L'employeur produit cependant aux débats le courrier du ministre de l'emploi et de la solidarité du 16 janvier 2002 aux termes duquel le ministre écrit qu'il a " refusé cet avenant après avis de la Commission nationale d'agrément du 8 janvier 2002, en raison de l'absence de chiffrage des mesures proposées ".
Ce courrier précise que " cette notification vaut décision au sens de l'article 3 du décret susvisé ".
Il résulte de ce courrier que l'avenant du 29 mars 2001 tendant à permettre l'application de la Convention Collective aux activités relevant des associations et services tutélaires n'a pas reçu l'agrément du ministre et ne peut en conséquence produire effet.
Si la mention de la Convention Collective du 15 mars 1966 sur le bulletin de paye peut constituer une présomption, celle-ci est en l'espèce renversée et combattue par le refus d'agrément du ministre.
En l'absence d'agrément de l'avenant, les annexes de la Convention Collective et notamment les dispositions particulières aux " congés payés annuels supplémentaires " prévoyant " le bénéfice de six jours de congés consécutifs, non compris les jours fériés et le repos hebdomadaire, au cours de chacun des trois trimestres qui ne comprennent pas le congé annuel ", ne peuvent produire d'effet dans les relations entre l'association employeur et les salariés intimés.
Il résulte de ces éléments que l'octroi de ces congés trimestriels par l'employeur ne relevait pas d'une obligation conventionnelle mais d'un usage.
L'employeur a souhaité dénoncer cet usage ; il justifie avoir informé et consulté le comité d'entreprise lors de la réunion mensuelle d'avril 2010, et avoir répondu par courrier du 30 avril 2010 aux questions écrites du comité d'entreprise ; il justifie également avoir informé chaque salarié individuellement par courrier du 29 avril 2010.
L'employeur a mis en place un délai de prévenance de deux mois qui n'est d'ailleurs pas critiqué par les salariés.
Il résulte de l'ensemble de ces éléments qu'il convient d'infirmer le jugement déféré et de débouter les salariés de leurs demandes.

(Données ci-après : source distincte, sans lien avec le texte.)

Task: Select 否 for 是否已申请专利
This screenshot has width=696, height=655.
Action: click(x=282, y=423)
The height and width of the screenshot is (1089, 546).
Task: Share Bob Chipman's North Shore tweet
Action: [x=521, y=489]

Les salariés succombant à l'instance, ils en supporteront les dépens. L'équité commande de dire n'y avoir lieu à condamnation au titre de l'article 700 du Code de Procédure Civile.
PAR CES MOTIFS
La Cour, statuant en audience publique, par arrêt contradictoire et en dernier ressort,
Déclare recevable l'appel formé contre le jugement rendu le 10 juillet 2012 par le Conseil de Prud'hommes d'AGEN ;
Infirme le jugement déféré, et statuant à nouveau :
Dit que l'octroi par l'Association ASPP et l'Association SOLIDAR'HOM de jours de congés annuels supplémentaires à prendre sur chacun des trimestres ne comportant pas de congés annuels constituait un usage susceptible d'être dénoncé ;
Dit que la dénonciation de cet usage par l'employeur le 29 avril 2010 est valable ;
Déboute en conséquence Jean-Marc X..., Leslie Y..., Céline Z..., Mélanie A..., Christelle B..., Céline C..., Jocelyne E..., Catherine F... et Gaëlle G... de leurs demandes ;
Les condamne in solidum aux dépens et dit n'y avoir lieu à condamnation au titre de l'article 700 du Code de Procédure Civile.
Le présent arrêt a été signé par Benoît MORNET, Conseiller, faisant fonction de Président de Chambre, et par Nicole CUESTA, Greffière.